» Items
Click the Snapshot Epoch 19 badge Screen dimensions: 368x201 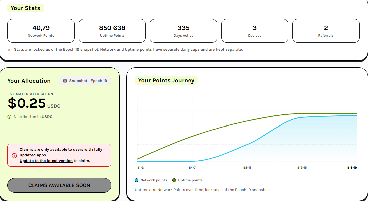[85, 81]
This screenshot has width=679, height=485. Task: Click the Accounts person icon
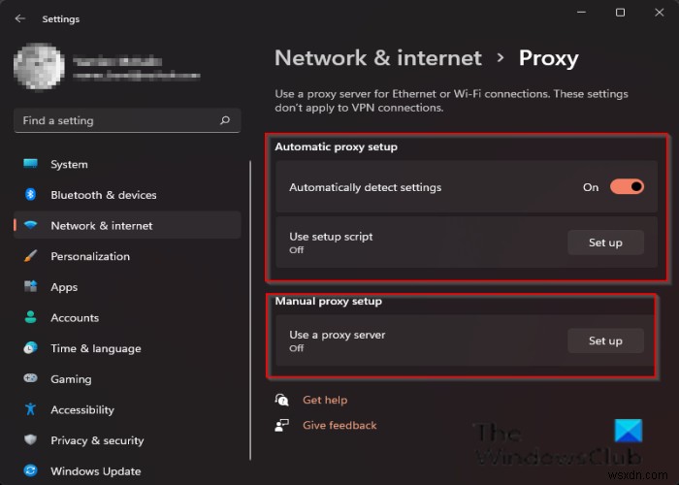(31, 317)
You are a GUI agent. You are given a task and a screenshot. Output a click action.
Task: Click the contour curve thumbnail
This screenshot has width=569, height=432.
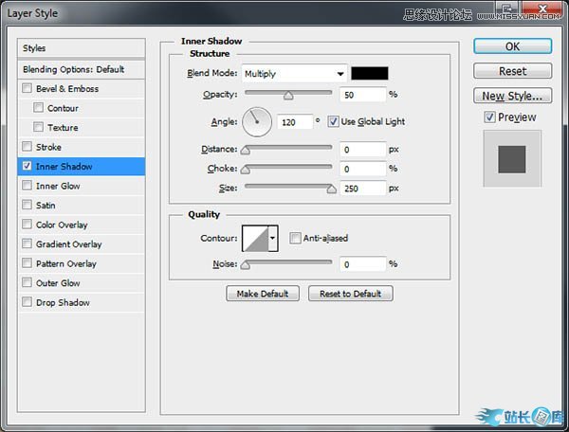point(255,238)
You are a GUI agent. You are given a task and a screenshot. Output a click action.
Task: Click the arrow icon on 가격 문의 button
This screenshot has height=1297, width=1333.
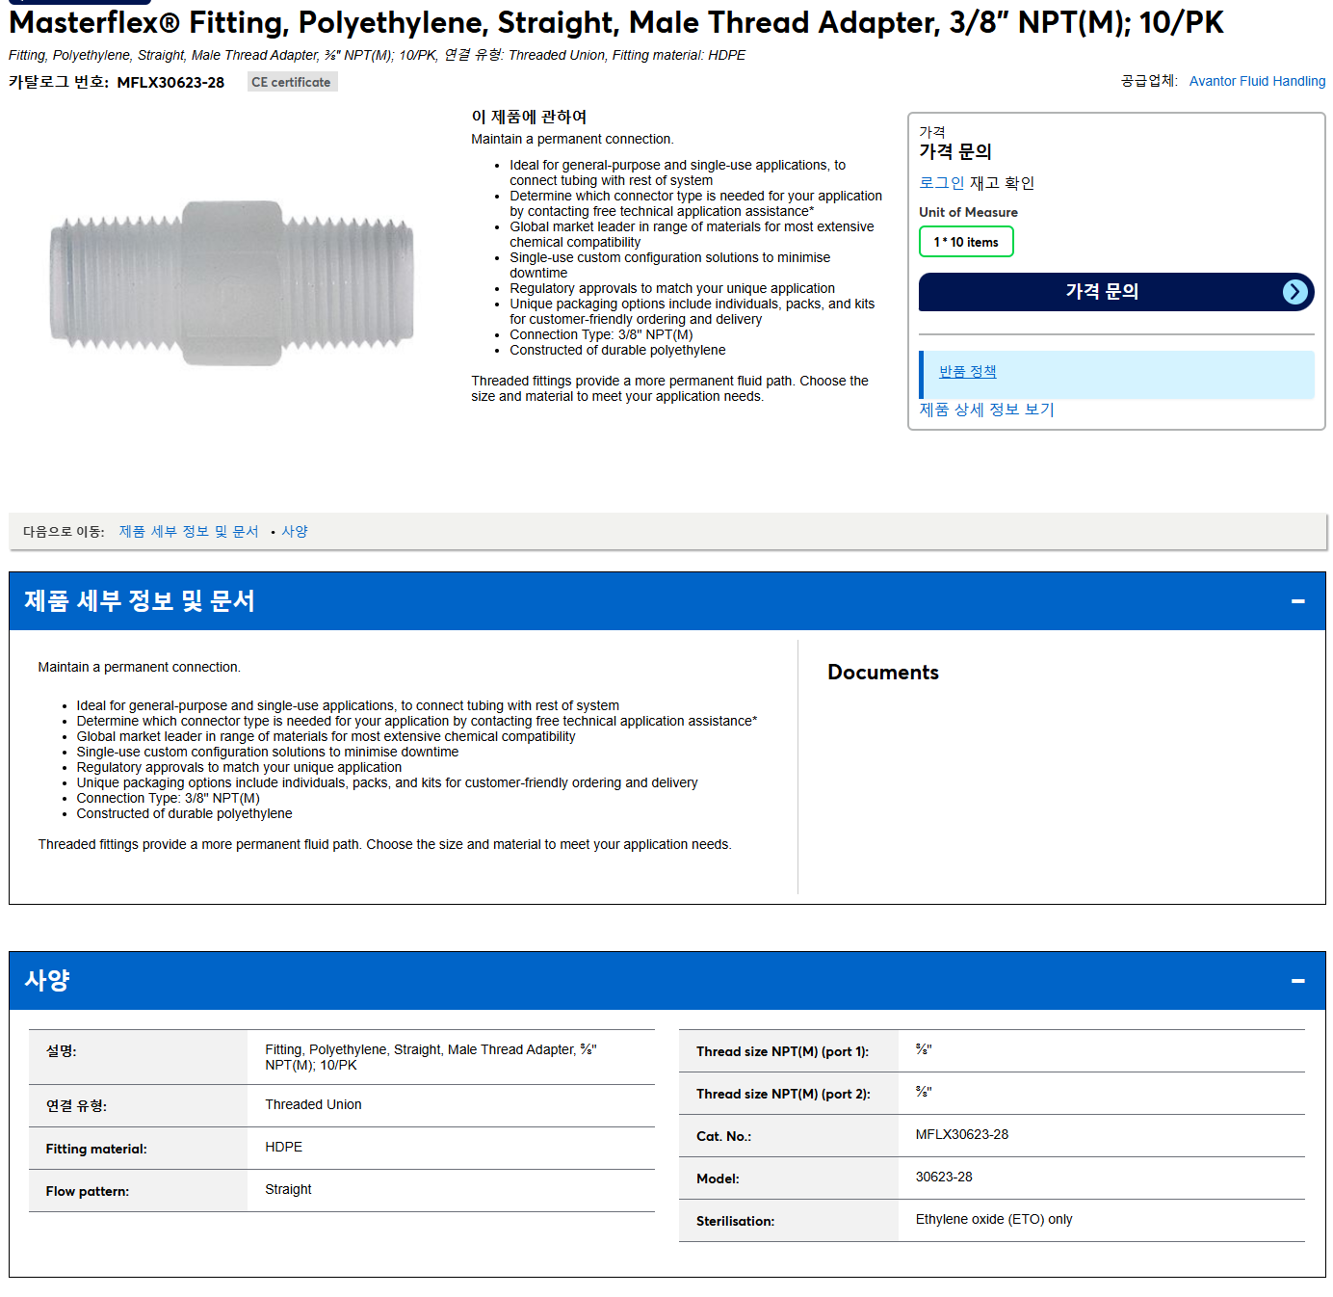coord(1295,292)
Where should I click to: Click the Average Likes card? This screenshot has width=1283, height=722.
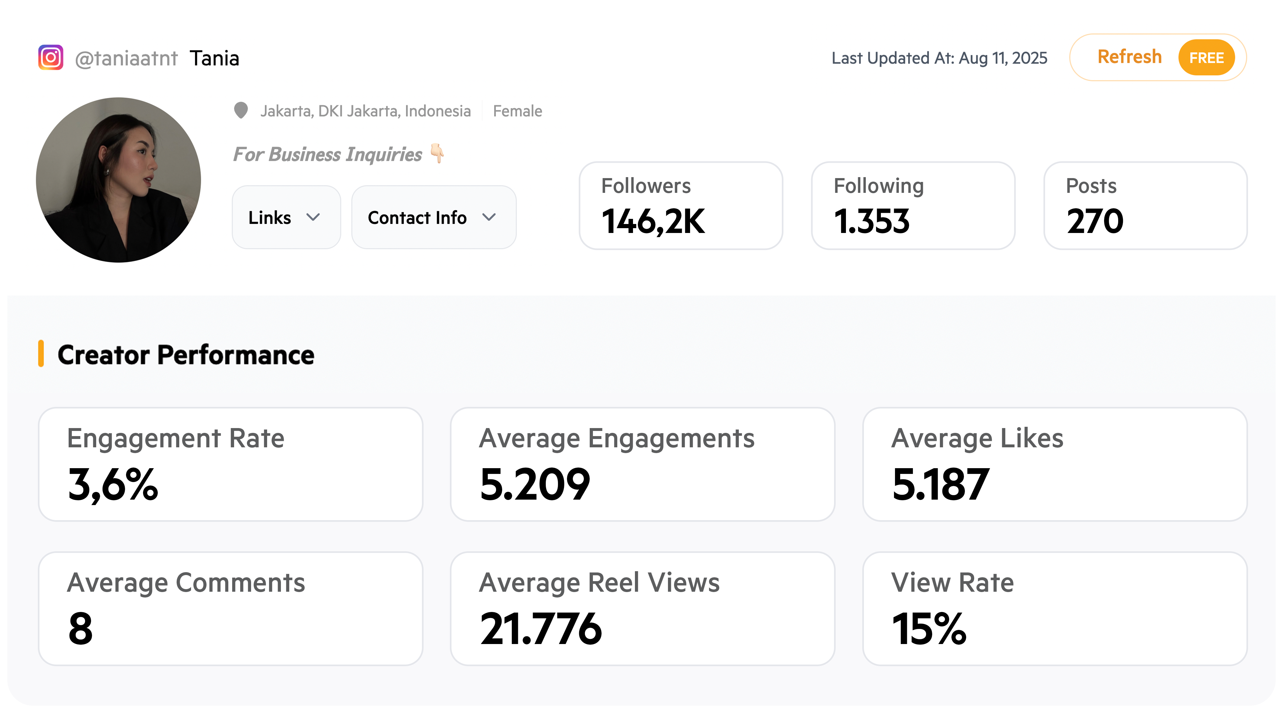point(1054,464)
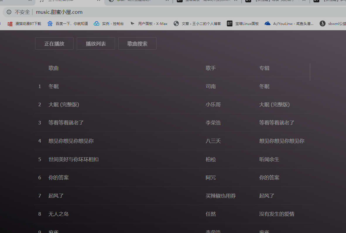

» Written exercise
Repeat the lines from the one containing "Where should I" through the end of the records, inclusive, swapping "Average Likes" for "Total Likes" and changing nothing else. Leave the pictures out.

» The reply
Where should I click to: Click the Total Likes card? This screenshot has width=1283, height=722.
point(1054,464)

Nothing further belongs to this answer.